Sunshine Vitamin: What Are the Benefits of the Vitamin D?

Here's where to find it in foods and why it's important to supplement your diet.

Vitamin D is closely linked to outdoor life because its production is stimulated at the skin level by exposure to sunlight.

So during winter, when days are shorter and generally less time is spent outdoors, it’s good to supplement it through diet.

Here’s why it’s important and what foods to eat to do so.

What is Vitamin D for and What Foods are Rich in it


What is Vitamin D?

Vitamin D is also known as the sunshine vitamin because its production is stimulated by exposure to sunlight and is essential for health and well-being.

It promotes the absorption of calcium at the intestinal and renal levels, an essential mineral for the health of bones and teeth.

It regulates cell growth, helps regulate muscle function, enables the proper functioning of the nervous system, and maintains brain function and good mood.

Overall, it supports the functioning of the immune system.

When There is a Deficiency

The level of vitamin D drops, especially if exposure to natural light is deficient.

If most of the day is spent indoors, from home to the office, mainly using artificial light, its production will suffer.

Sunscreen creams that protect from ultraviolet rays also reduce the production of vitamin D, as does environmental pollution, dietary deficiencies, advanced age, obesity, and diseases that cause reduced intestinal absorption.

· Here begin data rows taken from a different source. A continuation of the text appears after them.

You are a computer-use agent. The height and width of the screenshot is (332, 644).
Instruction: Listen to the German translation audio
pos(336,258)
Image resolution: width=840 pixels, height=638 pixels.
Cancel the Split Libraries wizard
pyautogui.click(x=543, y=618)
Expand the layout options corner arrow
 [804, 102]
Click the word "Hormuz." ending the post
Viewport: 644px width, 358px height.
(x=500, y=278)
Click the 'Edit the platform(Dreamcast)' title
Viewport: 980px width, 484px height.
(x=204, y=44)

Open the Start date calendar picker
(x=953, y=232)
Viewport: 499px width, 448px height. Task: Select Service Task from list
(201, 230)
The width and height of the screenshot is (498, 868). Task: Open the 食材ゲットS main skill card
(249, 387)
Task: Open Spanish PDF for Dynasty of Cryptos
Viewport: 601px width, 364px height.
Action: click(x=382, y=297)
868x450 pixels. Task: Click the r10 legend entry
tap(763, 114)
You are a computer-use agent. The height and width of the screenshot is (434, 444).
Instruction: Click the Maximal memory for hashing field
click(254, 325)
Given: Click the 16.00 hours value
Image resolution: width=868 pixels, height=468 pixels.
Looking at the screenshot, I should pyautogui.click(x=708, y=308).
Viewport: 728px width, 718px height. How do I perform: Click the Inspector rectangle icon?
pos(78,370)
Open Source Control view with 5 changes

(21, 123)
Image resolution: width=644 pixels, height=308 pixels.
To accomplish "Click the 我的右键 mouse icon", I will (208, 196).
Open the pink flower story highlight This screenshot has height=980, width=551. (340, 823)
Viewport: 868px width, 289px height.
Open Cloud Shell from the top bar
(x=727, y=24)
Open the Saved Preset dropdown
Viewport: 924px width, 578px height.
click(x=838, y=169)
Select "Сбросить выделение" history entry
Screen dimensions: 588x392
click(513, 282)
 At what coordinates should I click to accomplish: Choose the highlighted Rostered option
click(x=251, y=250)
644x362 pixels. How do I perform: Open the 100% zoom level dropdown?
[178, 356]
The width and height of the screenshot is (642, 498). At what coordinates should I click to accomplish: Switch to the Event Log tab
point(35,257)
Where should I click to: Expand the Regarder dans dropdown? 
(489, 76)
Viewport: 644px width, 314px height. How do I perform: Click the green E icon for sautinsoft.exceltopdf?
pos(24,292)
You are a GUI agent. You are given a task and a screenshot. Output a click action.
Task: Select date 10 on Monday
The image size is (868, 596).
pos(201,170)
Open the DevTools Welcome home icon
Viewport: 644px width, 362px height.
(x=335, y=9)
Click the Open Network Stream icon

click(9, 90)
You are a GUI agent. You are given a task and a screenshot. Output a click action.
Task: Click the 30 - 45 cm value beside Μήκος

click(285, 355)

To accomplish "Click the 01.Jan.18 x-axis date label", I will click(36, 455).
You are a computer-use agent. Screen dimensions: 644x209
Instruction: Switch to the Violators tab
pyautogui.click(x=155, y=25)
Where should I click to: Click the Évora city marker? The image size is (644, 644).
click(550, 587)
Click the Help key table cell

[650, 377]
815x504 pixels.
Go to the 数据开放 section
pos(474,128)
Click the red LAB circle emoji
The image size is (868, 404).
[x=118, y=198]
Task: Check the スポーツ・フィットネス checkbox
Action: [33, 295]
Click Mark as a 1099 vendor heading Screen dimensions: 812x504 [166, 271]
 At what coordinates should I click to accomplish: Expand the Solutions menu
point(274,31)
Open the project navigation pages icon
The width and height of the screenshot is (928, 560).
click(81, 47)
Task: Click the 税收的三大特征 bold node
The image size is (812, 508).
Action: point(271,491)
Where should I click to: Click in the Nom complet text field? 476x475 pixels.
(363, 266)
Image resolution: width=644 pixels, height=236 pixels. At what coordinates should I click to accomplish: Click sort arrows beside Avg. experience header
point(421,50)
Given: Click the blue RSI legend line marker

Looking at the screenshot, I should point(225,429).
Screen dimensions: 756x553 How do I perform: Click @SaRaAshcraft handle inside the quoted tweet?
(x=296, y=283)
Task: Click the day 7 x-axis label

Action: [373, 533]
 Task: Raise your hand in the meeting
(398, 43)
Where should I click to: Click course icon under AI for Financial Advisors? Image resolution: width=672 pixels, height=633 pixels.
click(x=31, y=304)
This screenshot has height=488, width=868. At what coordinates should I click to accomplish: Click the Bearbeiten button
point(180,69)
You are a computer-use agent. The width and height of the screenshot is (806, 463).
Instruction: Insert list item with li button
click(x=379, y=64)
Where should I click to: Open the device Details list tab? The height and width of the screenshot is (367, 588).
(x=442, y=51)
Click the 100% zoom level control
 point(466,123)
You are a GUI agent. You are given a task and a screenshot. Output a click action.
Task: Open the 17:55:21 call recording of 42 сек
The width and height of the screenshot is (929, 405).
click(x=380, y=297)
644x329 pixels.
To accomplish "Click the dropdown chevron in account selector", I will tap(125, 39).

What Happens When There is Little Vitamin D

Vitamin D deficiency has significant consequences that can also be very serious.

From rickets in childhood, which involves bone deformities, to weaker teeth more prone to cavities.

And also psychologically: low levels of vitamin D are often associated with episodes of depression because this substance stimulates the production of serotonin, the hormone of good mood.

If it’s not possible to expose oneself to the sun, it’s important to try to supplement it through diet.

The foods richest in it are certain types of fish such as herring, sardines, and salmon, cod liver oil, tuna, oysters, mushrooms, and eggs.

However, even with a diet that includes these foods, it’s possible that the level of vitamin D may not be sufficient, so the advice is still to get some sun, even just an hour a day.

Where to Find Vitamin D in Foods



Salmon is an excellent source of the sunshine vitamin.

100 grams of salmon contains on average between 250 and 988 IU of vitamin D.

Wild salmon contains about 988 IU of vitamin D per 100 g while farmed salmon contains an average of 250 IU.


Herring is a fish very rich in vitamin D.

Fresh, it provides 1,628 IU per serving of 100 grams, which is four times the daily requirement.

Pickled herring is also a good source, providing 680 IU per 100 grams, however, pickled foods inevitably also contain a high amount of sodium, which is detrimental to health if consumed in excess.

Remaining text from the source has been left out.